As I have just said it’s important to provide your horse will clean, safe water, this doesn’t sound difficult, but even tap water can be contaminated by lead pipes or bacteria. Only a short while ago people in Lancashire had to boil their water for at least a month because of Cryptosporidium which is a really nasty parasite. A horse may be put off by the taste for example if the water contains too much of a mineral like iron or calcium, where a long-established example of this would be sulphur. Add to this frozen pipes or water container and a horse sweating under too many heavy rugs and you have a cocktail for disaster.

The best water for your horse is from a natural origin, a spring or a well tapped into a natural source. However, there is no such thing as safe water. Rainwater is usually good, although you have to watch containers for contamination, but at least it is under your control. Streams or rivers are usually a reasonable water source and are a better option than a pond or a groundwater well, yet there is always a risk of contamination from industrial spillage. Where ponds, groundwater wells and streams are more likely to be contaminated with fertilisers and herbicides running off farmland making their way down with surface water. Personally, I would use tap water before using or digging a pond unless I owned the land around it. Tap water does not provide a good mineral source because of other chemicals in tap water inhibits mineral uptake. It also contains antibiotics from unfiltered antibacterial hand washes, which affect hindgut microorganism populations. It is advisable to test your water source, especially if it’s a pond or your horse stops eating or drinking or there are any unpleasant smells. It will need its pH level testing and for sulphates and high mineral content like copper or iron. If it appears cloudy test for pesticides, bacteria and algae. Also, do not forget that roads are salted during the winter and can push too much sodium and chloride into your groundwater. Manure piles are another problem where nitrates can seep into your water as well.

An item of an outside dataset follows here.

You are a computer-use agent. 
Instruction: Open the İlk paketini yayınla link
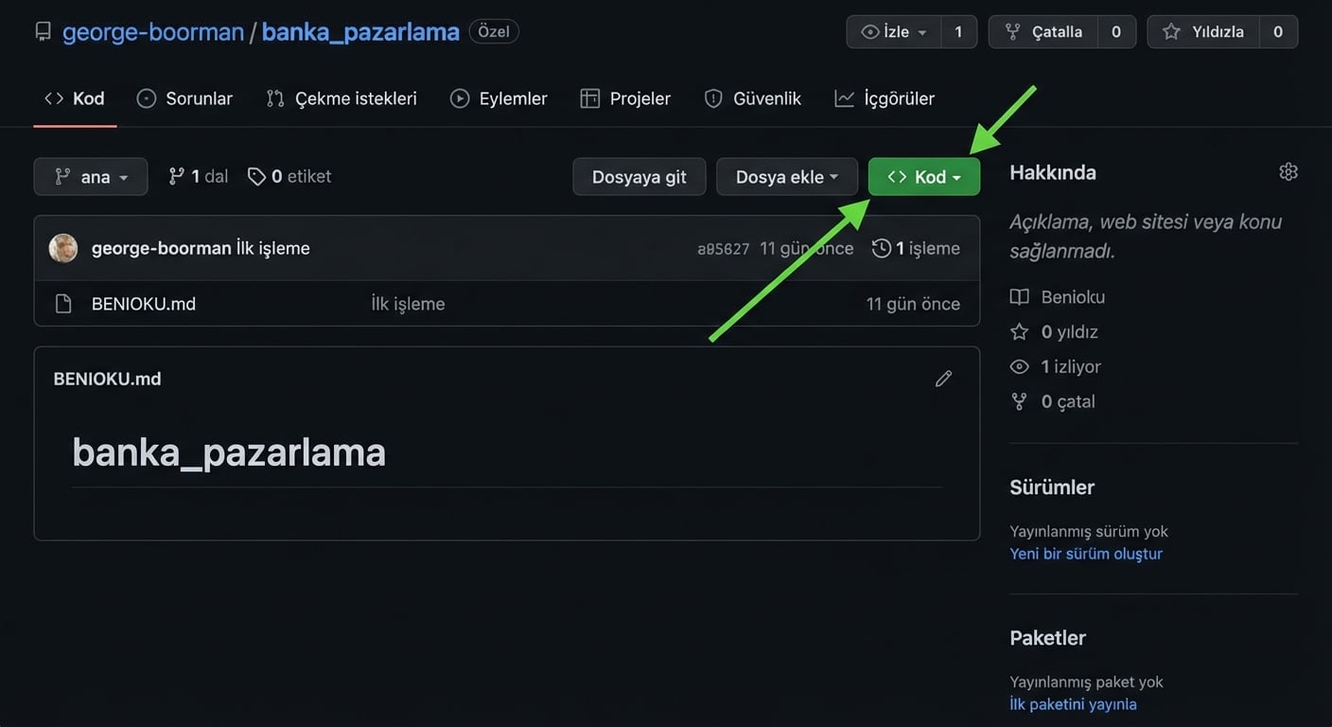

Minerals are normally divided into two categories macro-minerals or major minerals and micro-minerals or trace minerals. Where major minerals are needed in the diet daily and trace minerals are only needed in tiny amounts. Some minerals can also be described as colloidal minerals, however, this is basically a delivery method rather than a type. Minerals can be crushed rocks and they are a crucial part of a horse's diet. They help in the digestion of fats, proteins, carbohydrates and help transport oxygen in blood as well as being an obligatory part of every enzyme and fundamental to some amino acids, hormones and vitamins. Minerals are often linked to other minerals and if one or the other aren’t present then it will affect the absorption and utilisation. A good example would be calcium and phosphorus where both are needed and at least as much calcium as phosphorus for the desired effect.
Chelating is used to bind minerals to amino acids which up the absorption rate of minerals astronomically and is used by some food companies. When I first read this I thought brilliant and then on second thoughts there we go again interfering the natural process. Really the best way to obtain vitamins and minerals is via our horse food and water.